9ª Turma
APELAÇÃO CÍVEL (198) Nº 5001383-06.2020.4.03.6143
RELATOR: Gab. 31 - DES. FED. DALDICE SANTANA
APELANTE: JOAQUIM RODRIGUES DA MATA, INSTITUTO NACIONAL DO SEGURO SOCIAL - INSS
Advogados do(a) APELANTE: DIEGO DE TOLEDO MELO - SP322749-A, ERICA CILENE MARTINS - SP247653-N, PATRICIA CONTE - SP424051-A
APELADO: INSTITUTO NACIONAL DO SEGURO SOCIAL - INSS, JOAQUIM RODRIGUES DA MATA
Advogados do(a) APELADO: DIEGO DE TOLEDO MELO - SP322749-A, ERICA CILENE MARTINS - SP247653-N, PATRICIA CONTE - SP424051-A
OUTROS PARTICIPANTES:
9ª Turma
APELAÇÃO CÍVEL (198) Nº 5001383-06.2020.4.03.6143
RELATOR: Gab. 31 - DES. FED. DALDICE SANTANA
APELANTE: JOAQUIM RODRIGUES DA MATA, INSTITUTO NACIONAL DO SEGURO SOCIAL - INSS
Advogados do(a) APELANTE: DIEGO DE TOLEDO MELO - SP322749-A, ERICA CILENE MARTINS - SP247653-N, PATRICIA CONTE - SP424051-A
APELADO: INSTITUTO NACIONAL DO SEGURO SOCIAL - INSS, JOAQUIM RODRIGUES DA MATA
Advogados do(a) APELADO: DIEGO DE TOLEDO MELO - SP322749-A, ERICA CILENE MARTINS - SP247653-N, PATRICIA CONTE - SP424051-A
R E L A T Ó R I O
Trata-se de ação de conhecimento proposta em face do Instituto Nacional do Seguro Social - INSS, na qual a parte autora pleiteia o reconhecimento de tempo de serviço especial, com vistas à conversão da aposentadoria por tempo de contribuição em aposentadoria especial.

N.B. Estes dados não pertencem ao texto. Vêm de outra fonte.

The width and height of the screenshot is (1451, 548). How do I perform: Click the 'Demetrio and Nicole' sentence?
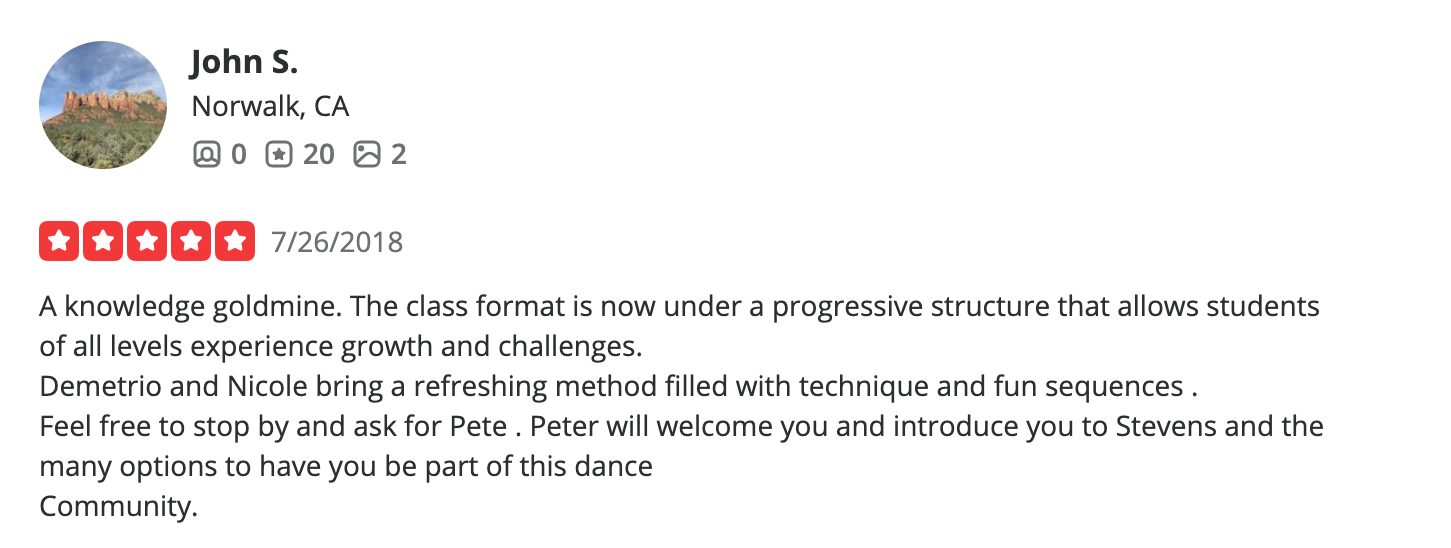pyautogui.click(x=618, y=386)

A sentença, integralizada por embargos de declaração, julgou parcialmente procedente o pedido para reconhecer a especialidade dos períodos de 1º/2/1996 a 2/12/1998 e 5/3/2010 a 17/4/2010. Por fim, determinou a conversão do benefício de aposentadoria por tempo de contribuição em aposentadoria especial, desde a data do requerimento administrativo (DER: 8/5/2012), observada a prescrição quinquenal. Fixados os consectários. Sentença não submetida ao reexame necessário.
Inconformada, a autarquia interpôs apelação, na qual impugna o enquadramento especificamente do interstício de 5/3/2010 a 17/4/2010 e requer a improcedência do pedido. Subsidiariamente, requer a fixação dos honorários advocatícios nos termos da Súmula n. 111 do Superior Tribunal de Justiça (STJ). Prequestiona a matéria para fins recursais.
Não resignada, a parte autora também interpôs apelação, na qual requer o reconhecimento da especialidade de 21/2/1986 a 20/7/1986 e a condenação da autarquia, de forma exclusiva, em honorários sucumbenciais.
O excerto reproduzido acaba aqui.